The European Labor Authority gets to work
In October, the European Labor Authority began operations. They will be looking out for the enforcement of the Directive regarding Worker Displacements within member states.
The agency will be coordinating inspections to verify that the businesses are applying the criteria established by the EU Directive 2018/957 that regulates services provided by transitional labor.
The rule was modified in June of 2018 to reinforce the rights and guarantees for displaced workers. This mandates that employers have to apply control mechanisms.
What does it propose?
- It applies the concept of “compensation” instead of “minimum salary”, which comprises a concept of retributions with wider coverage.
- Establishes a register of hours worked with maximum periods of work and minimums required of breaks.
- It requires health and safety vigilance and control mechanisms to ensure labor risk prevention.
- Ensure the fulfilling of vacation days the worker is entitled to.
- Ensure greater securities to pregnant women and children.
- Promote gender equality
Regarding the administrative requirements, the Directive applies fines of up to 180.000 euros for displacing workers when the legislation is not followed.
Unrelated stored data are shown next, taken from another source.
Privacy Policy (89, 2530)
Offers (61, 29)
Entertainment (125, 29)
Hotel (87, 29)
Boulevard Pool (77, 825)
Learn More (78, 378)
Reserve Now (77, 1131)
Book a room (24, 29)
To avoid sanction businesses should:
- Communicate the displacement to the destination authorities.
- Fulfill the Social Security requirements of the receiving country.
- Update the register of documents related to the displacements, including worker schedules.
- Translate documents related to the displacement.
To be able to identify the strengths and weaknesses regarding the application of this legislation we recommend:
- Know the rights and obligations regarding international immigration and displacement in the destination country.
- Maintain permanent communication with the displaced workers and the impact of the displacement on the employees and their families.
- Develop mechanisms to identify risks and necessities of frequent travelers.